Et si une partie de la décarbonation de l'industrie française passait par le captage et la revalorisation du CO2 ? C'est le pari que font le groupe Lafarge et la PME industrielle lyonnaise Elyse Energy.
Car en signant, il y a quelques semaines, un accord de partenariat visant à valoriser les émissions de CO2 capturées lors des processs de production des cimenteries Lafarge en France, « cet accord permettrait non seulement de compléter la disponibilité des solutions de séquestration pour répondre aux quantités de carbone émises et capturables sur les sites Lafarge, mais aussi de travailler sur les synergies industrielles associées (valorisation de l'oxygène co-produit et de la chaleur, utilisation du e-méthanol...) », affichent les deux groupes.

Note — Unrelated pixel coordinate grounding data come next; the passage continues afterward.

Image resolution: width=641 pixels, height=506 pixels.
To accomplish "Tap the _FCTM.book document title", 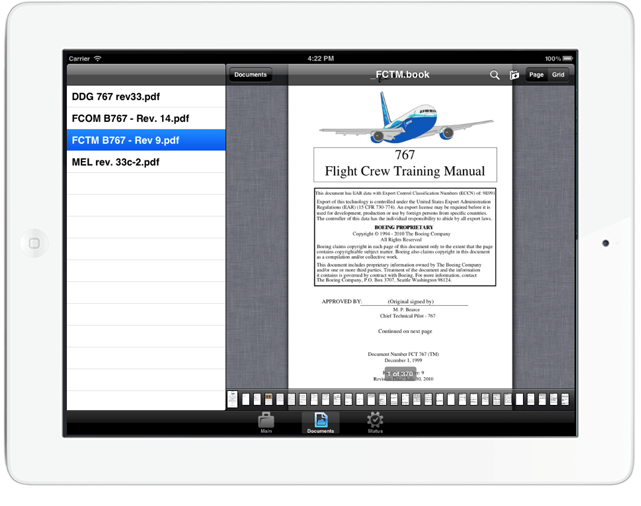I will (400, 75).
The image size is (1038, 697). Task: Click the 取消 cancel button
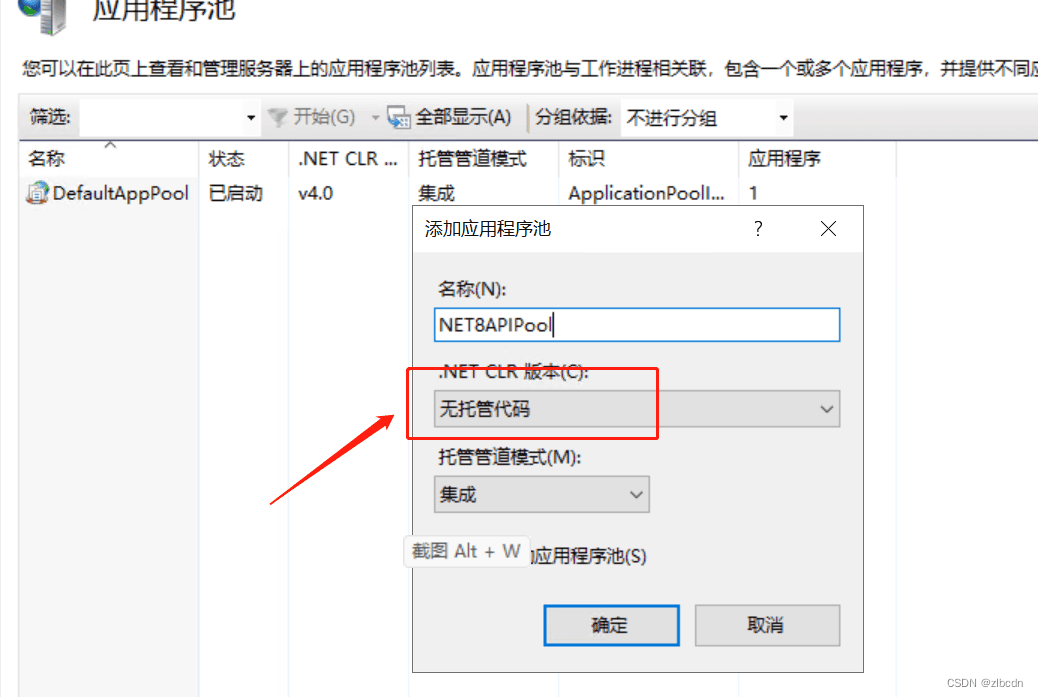click(767, 625)
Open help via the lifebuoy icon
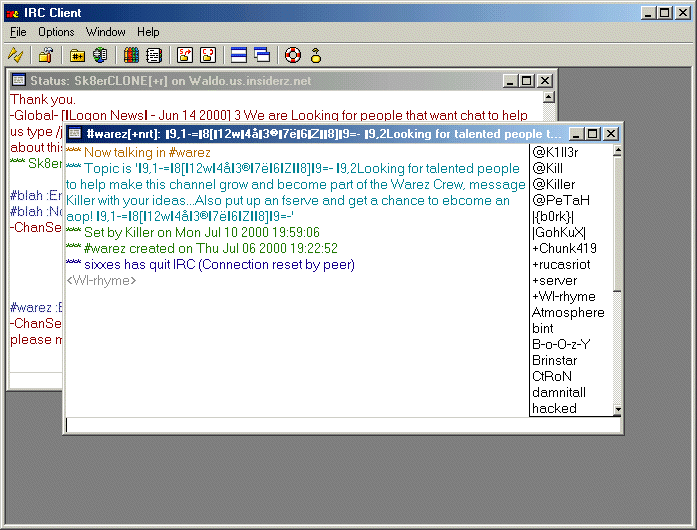 293,55
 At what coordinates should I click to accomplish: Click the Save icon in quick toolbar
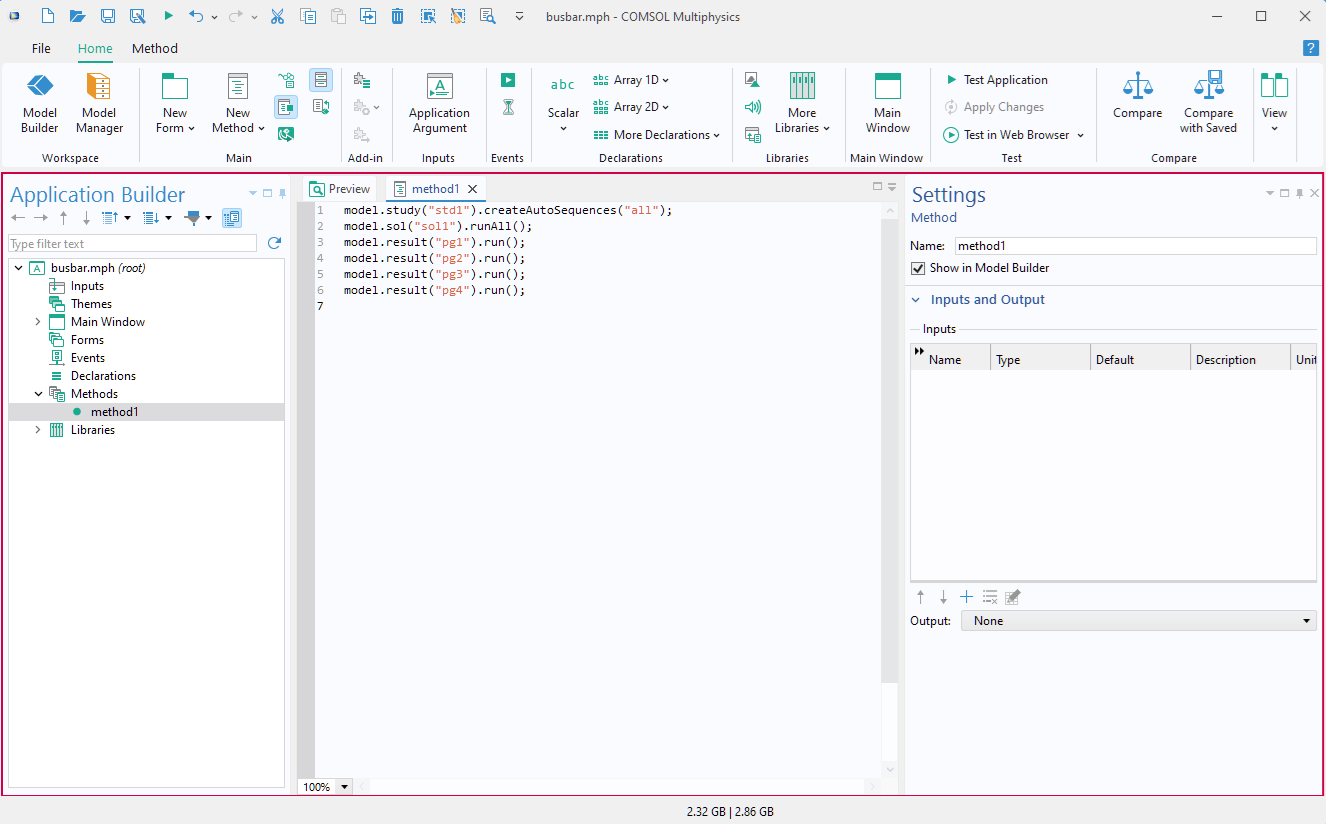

Un CO2 résiduel et non-évitable, qui viendrait ainsi à être capté puis renvoyé vers son partenaire Elyse Energy en vue d'être valorisé et non rejeté dans l'atmosphère, contribuant ainsi à l'objectif de neutralité carbone que s'est fixé Lafarge pour 2050.
Jusqu'ici importé d'Egypte, de Malaisie ou encore des Caraïbes, le méthanol était principalement utilisé en premier lieu pour pour la peinture, le textile ou encore le plastique : c'est aussi devenu un carburant pour lequel la demande s'affiche en hausse, en particulier de la part du transport maritime. CMA-CGM a par exemple commandé récemment près de six porte-conteneurs fonctionnant à cette énergie, soit près de 250.000 tonnes, sur les quelques 600.000 tonnes consommées en France chaque année.